During the June quarter, the company bought back the equivalent of 7 million ADSs for a total of US$815 million in the U.S. market. As of June 30, 2025, Alibaba still had US$19.3 billion of authorization remaining, which runs through March 2027. Management reiterated its commitment to a balanced capital return strategy, combining buybacks, dividends, and reinvestment into growth, with flexibility to adjust the pace based on market conditions and strategic priorities.

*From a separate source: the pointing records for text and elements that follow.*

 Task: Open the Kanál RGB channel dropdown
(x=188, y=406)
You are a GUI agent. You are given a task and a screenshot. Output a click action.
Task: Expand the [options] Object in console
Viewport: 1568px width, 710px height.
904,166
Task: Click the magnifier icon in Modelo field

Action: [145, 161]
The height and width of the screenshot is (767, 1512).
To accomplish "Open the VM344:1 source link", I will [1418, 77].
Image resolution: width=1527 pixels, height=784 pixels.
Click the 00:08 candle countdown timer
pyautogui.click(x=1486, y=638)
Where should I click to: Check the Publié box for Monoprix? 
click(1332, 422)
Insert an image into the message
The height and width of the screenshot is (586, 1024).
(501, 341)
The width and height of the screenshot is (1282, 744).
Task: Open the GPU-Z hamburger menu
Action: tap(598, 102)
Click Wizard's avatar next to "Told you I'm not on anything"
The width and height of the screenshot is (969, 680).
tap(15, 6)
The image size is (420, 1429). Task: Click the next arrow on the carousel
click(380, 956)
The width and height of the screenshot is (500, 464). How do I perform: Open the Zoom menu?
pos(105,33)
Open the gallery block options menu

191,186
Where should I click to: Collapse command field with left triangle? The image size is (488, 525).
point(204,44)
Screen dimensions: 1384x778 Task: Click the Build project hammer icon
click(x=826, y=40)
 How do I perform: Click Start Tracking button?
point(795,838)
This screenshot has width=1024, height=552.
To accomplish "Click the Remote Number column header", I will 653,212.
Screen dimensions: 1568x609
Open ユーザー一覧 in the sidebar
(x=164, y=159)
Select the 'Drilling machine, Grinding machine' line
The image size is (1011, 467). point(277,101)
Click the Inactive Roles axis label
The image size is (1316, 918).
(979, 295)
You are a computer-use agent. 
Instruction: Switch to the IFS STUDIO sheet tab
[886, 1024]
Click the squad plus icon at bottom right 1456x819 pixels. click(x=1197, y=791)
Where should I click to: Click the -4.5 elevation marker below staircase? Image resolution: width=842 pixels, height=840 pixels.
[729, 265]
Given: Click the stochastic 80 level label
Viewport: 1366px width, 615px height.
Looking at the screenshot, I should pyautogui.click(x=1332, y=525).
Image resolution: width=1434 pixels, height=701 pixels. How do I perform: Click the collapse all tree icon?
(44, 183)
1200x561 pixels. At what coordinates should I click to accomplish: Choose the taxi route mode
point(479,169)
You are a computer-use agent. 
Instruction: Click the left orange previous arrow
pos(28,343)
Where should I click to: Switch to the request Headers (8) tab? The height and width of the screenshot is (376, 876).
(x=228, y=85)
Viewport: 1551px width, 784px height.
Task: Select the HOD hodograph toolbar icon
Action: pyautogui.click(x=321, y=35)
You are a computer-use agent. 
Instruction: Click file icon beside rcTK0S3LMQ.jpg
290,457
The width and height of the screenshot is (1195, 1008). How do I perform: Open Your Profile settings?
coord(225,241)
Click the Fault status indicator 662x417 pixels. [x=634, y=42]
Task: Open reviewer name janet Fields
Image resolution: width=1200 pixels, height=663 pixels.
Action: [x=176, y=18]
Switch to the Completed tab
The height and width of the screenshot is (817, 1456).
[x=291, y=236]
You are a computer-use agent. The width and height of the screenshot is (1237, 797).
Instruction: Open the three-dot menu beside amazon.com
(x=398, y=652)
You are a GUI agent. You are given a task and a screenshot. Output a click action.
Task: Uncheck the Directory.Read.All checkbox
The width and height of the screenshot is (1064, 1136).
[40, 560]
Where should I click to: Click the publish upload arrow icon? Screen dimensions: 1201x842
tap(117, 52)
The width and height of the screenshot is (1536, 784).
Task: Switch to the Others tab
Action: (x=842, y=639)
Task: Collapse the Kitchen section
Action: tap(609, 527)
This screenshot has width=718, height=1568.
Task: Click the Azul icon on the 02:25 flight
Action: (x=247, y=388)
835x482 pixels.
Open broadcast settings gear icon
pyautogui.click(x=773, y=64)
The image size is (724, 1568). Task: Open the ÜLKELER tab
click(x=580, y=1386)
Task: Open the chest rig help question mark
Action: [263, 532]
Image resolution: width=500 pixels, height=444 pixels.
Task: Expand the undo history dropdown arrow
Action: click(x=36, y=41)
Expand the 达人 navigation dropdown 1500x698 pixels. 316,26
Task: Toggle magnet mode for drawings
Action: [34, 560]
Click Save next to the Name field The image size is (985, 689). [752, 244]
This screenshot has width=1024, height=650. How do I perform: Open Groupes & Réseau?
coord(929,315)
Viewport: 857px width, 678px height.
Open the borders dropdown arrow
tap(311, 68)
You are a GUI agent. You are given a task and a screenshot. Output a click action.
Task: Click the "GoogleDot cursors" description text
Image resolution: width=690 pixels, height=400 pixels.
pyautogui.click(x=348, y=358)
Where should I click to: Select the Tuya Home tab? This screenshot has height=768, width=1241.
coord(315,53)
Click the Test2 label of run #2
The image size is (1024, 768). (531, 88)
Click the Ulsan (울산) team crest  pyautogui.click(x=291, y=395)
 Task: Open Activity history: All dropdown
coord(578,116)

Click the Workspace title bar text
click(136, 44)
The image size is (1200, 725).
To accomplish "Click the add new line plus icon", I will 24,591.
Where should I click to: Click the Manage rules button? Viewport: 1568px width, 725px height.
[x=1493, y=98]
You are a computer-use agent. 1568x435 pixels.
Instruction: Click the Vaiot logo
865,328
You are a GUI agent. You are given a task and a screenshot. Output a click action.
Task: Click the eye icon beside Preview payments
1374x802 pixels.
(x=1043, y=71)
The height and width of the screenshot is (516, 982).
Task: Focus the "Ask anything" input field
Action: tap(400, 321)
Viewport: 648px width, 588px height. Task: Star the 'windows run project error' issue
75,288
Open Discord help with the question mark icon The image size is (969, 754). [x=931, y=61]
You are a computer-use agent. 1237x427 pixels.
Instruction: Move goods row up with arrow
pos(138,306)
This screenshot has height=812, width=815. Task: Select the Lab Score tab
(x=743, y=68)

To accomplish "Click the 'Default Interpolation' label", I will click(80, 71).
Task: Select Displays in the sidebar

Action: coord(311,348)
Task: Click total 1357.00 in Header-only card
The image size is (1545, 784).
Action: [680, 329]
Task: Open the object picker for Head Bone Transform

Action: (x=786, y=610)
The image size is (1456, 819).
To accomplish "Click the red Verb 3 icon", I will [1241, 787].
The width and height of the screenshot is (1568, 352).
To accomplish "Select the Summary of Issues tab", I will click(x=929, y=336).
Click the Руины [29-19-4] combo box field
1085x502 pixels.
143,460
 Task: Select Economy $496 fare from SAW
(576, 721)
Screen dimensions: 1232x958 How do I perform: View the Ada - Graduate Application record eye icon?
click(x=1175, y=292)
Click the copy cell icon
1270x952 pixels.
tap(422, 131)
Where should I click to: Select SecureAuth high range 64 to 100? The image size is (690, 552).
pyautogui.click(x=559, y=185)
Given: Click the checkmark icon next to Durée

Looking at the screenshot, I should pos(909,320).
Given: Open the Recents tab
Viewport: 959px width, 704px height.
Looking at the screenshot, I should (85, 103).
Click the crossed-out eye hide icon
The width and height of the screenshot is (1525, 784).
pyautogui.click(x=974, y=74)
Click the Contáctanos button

Overall, the June quarter highlighted the strength of Alibaba’s core businesses and the early payoffs from its strategic investments. CMR is showing structural momentum, cloud growth is accelerating on the back of AI adoption, and quick commerce is already reshaping consumer engagement with tangible synergies to core commerce. While near-term profitability is pressured by investment, the long-term growth levers are clearer, with management projecting sustained CMR growth, durable 20%+ cloud expansion, and RMB 1 trillion in incremental GMV from quick commerce. The quarter should be taken as evidence that Alibaba’s strategic pivots are bearing fruit, even as management invests heavily to secure future growth.
Estimate revisions. F2Q total revenue estimate largely unchanged, but decreasing EBITDA estimate by 21%, on investments in quick commerce. Decreasing FY26 revenue estimate by 1%, and decreasing EBITDA estimate by 15%.